• INFORMATION PROVIDED:
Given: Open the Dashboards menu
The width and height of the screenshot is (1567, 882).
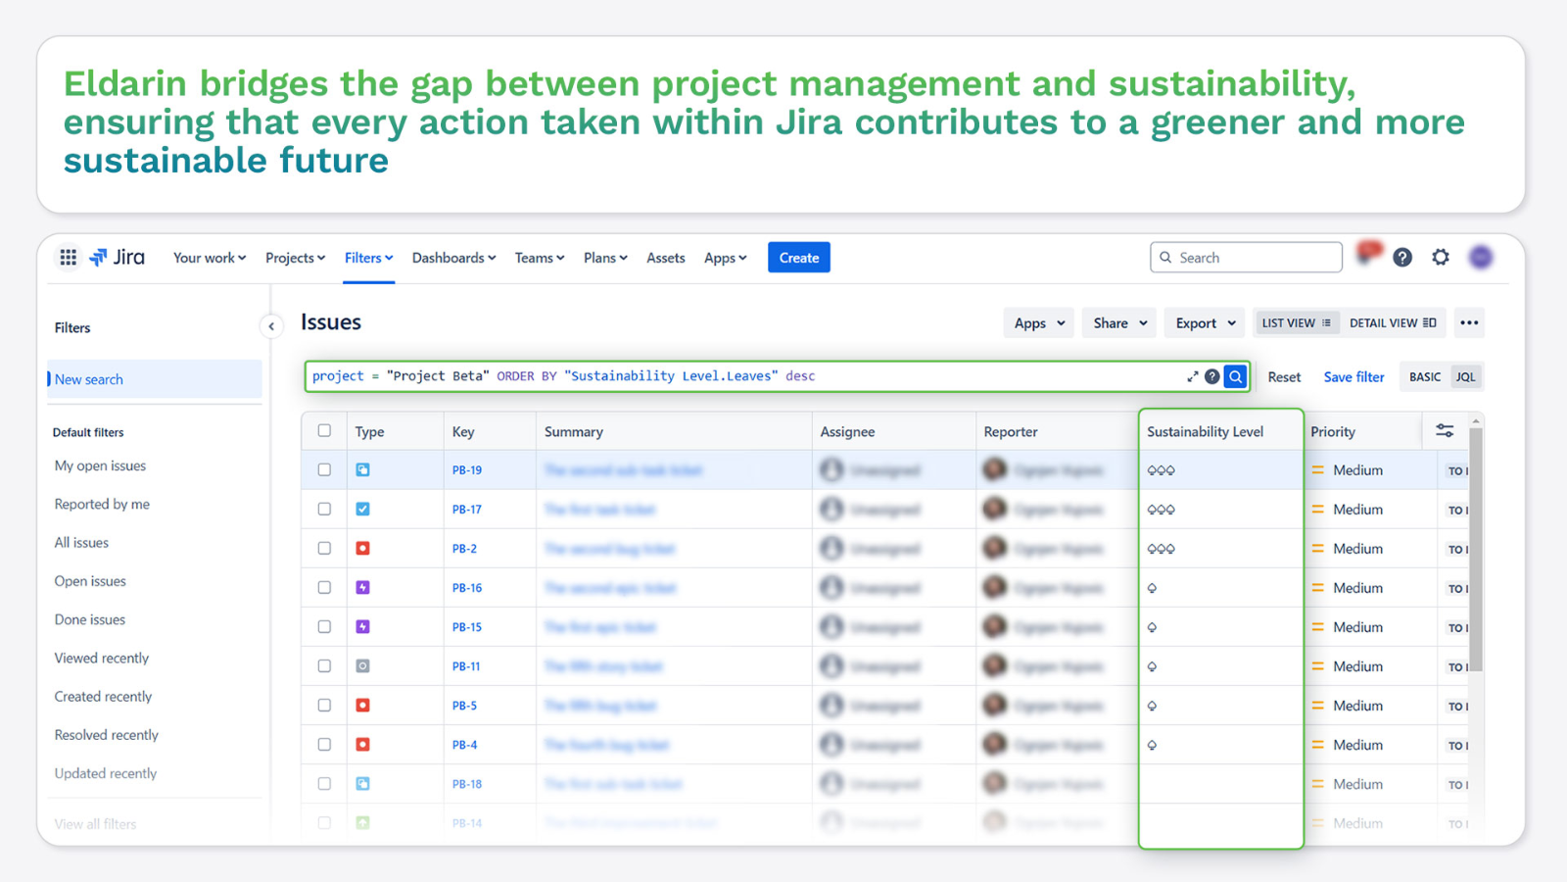Looking at the screenshot, I should [453, 258].
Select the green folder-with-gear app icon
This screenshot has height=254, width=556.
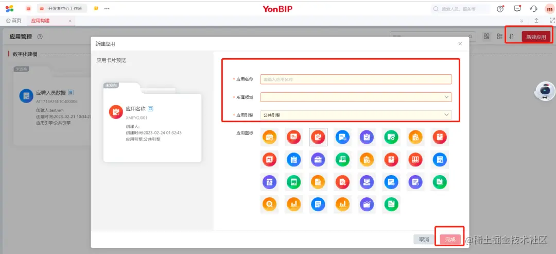pos(391,137)
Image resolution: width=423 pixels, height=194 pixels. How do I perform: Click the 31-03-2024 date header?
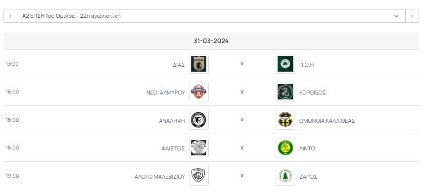click(211, 41)
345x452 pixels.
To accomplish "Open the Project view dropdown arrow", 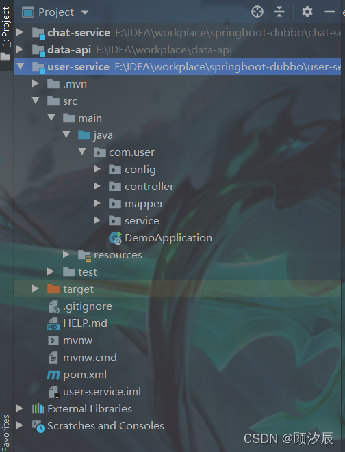I will click(x=85, y=12).
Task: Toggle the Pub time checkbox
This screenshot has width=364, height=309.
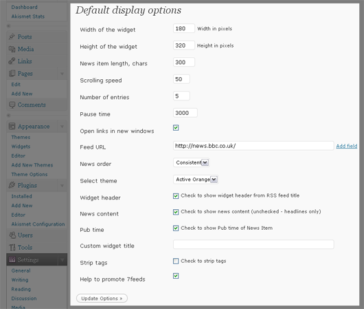Action: (x=176, y=228)
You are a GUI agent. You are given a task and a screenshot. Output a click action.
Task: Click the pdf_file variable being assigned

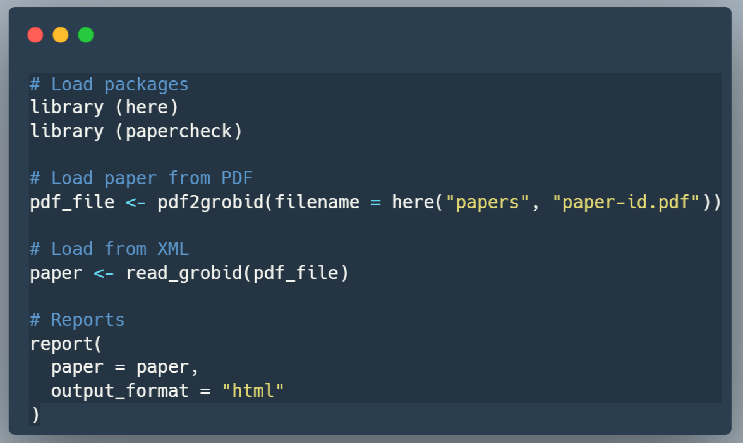pos(72,203)
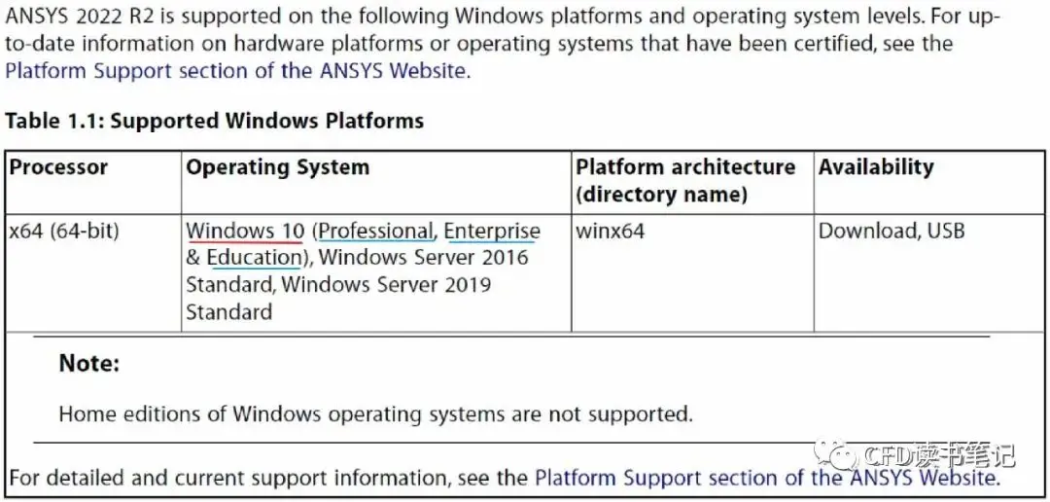Click the Operating System column header

coord(277,167)
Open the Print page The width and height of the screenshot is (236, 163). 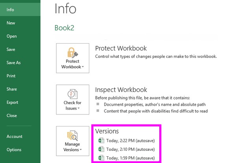(11, 76)
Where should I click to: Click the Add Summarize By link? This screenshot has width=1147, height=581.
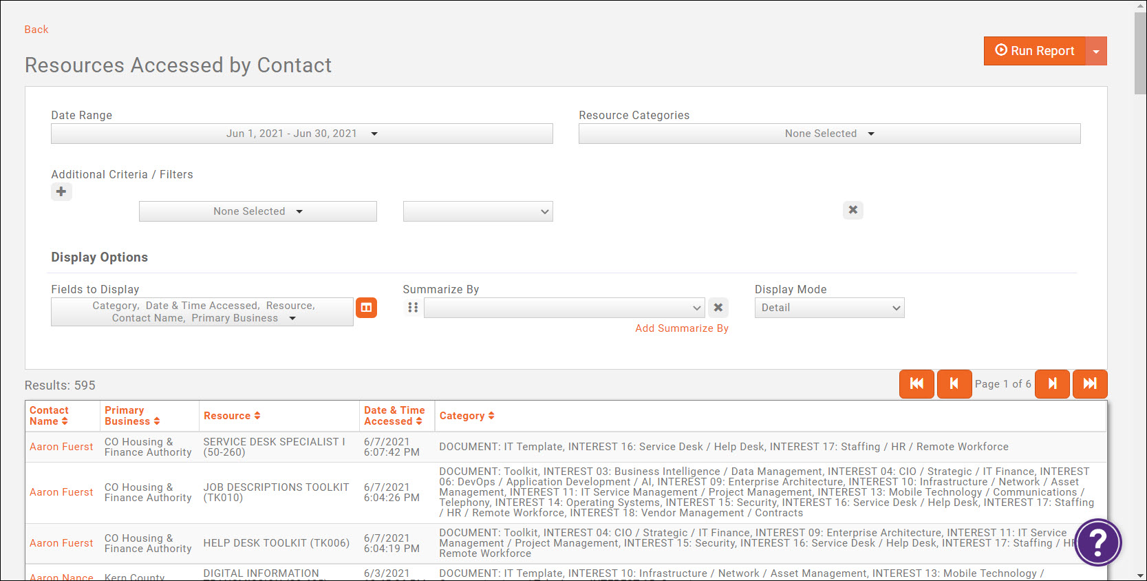tap(681, 328)
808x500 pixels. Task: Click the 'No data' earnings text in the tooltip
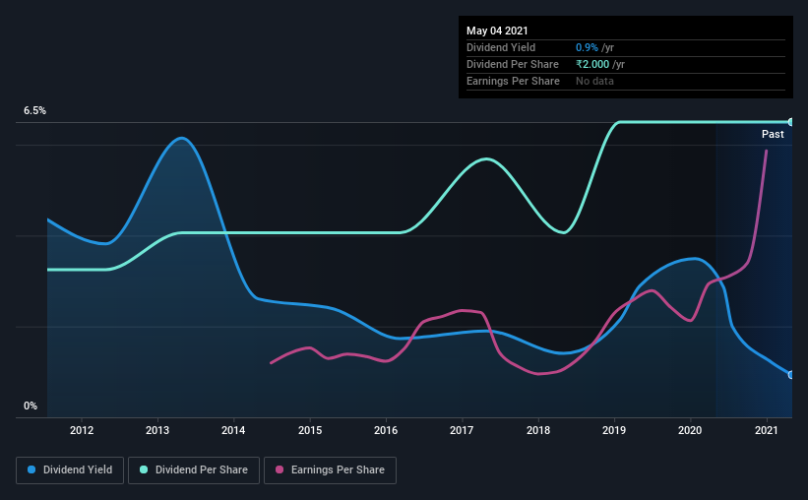594,81
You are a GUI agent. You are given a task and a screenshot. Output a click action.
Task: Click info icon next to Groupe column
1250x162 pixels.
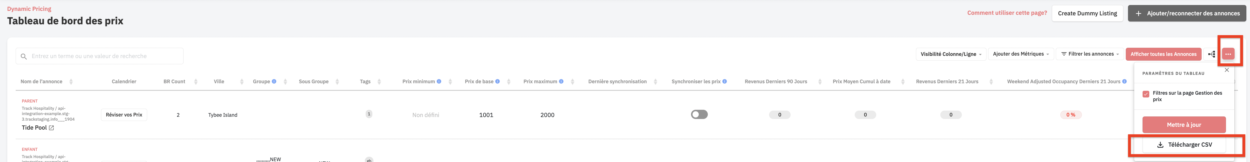point(274,81)
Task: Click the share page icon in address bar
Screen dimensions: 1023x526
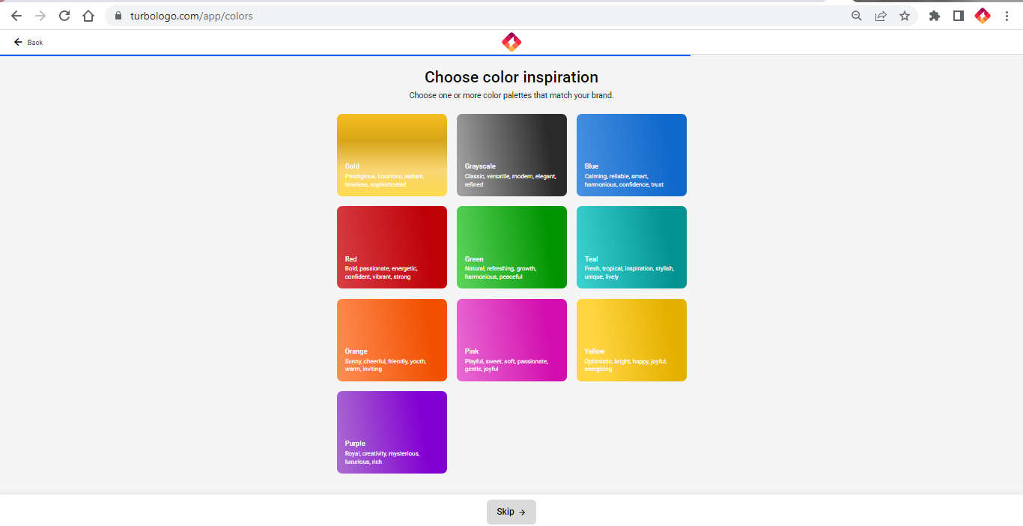Action: 881,16
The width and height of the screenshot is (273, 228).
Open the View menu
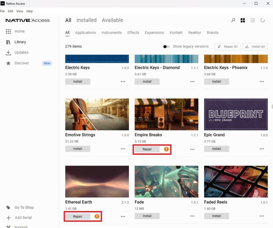click(20, 11)
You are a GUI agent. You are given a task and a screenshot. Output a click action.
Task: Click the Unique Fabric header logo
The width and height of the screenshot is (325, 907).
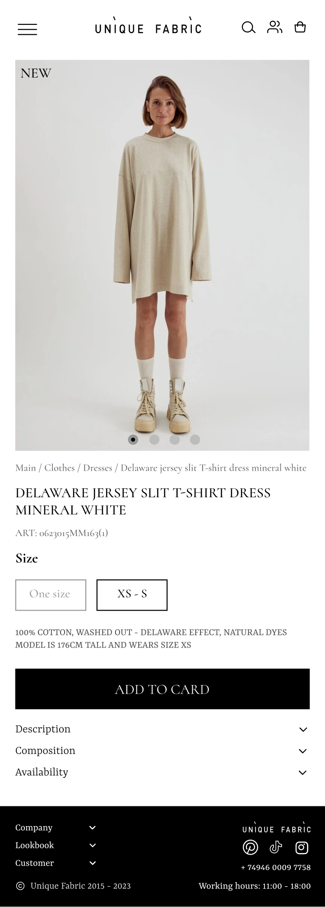tap(149, 26)
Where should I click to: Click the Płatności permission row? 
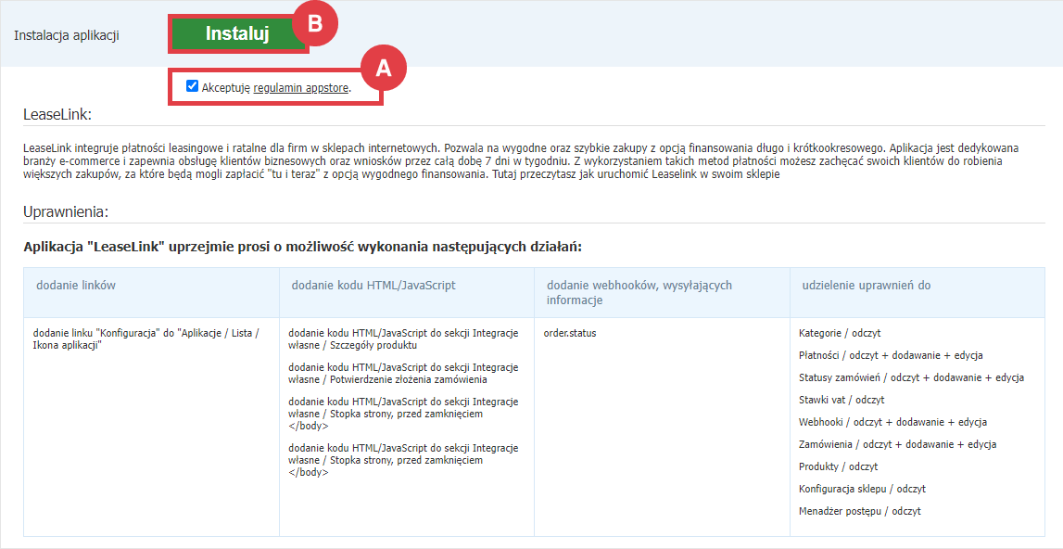click(891, 355)
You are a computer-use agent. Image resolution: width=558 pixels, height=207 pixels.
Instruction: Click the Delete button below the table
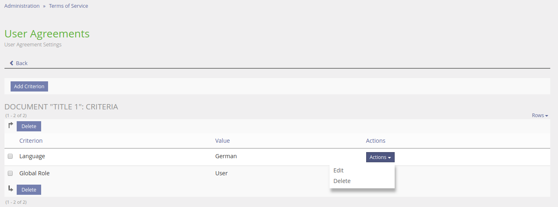pos(29,190)
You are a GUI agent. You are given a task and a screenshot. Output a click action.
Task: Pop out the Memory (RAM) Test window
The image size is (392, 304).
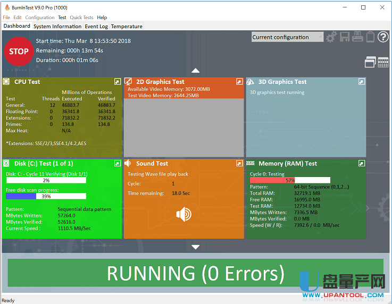coord(362,164)

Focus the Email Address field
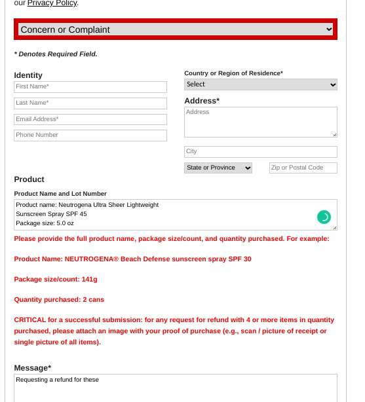coord(90,119)
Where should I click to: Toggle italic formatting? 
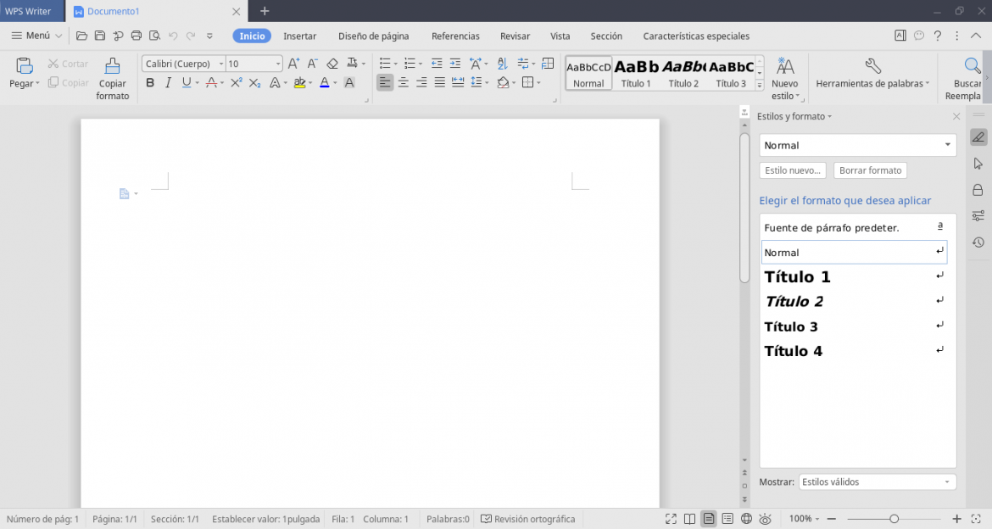tap(168, 82)
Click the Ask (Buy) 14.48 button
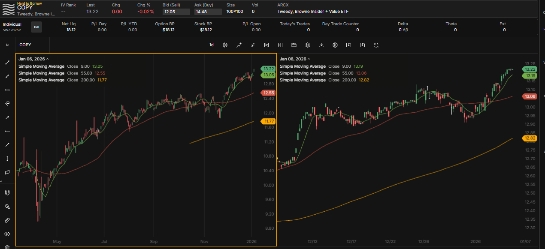 pos(208,12)
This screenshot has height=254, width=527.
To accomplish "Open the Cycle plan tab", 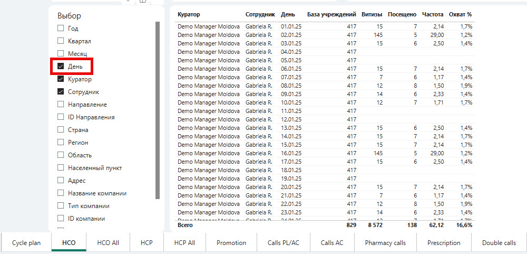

• GOAL OF THE EXERCISE: Nothing but the lines with "icon" should be returned, copied from the entries above.

• SOLUTION FOR THIS EXERCISE:
Select the green folder-with-gear app icon
Task: Click info icon next to Groupe column
Task: Click the share page icon in address bar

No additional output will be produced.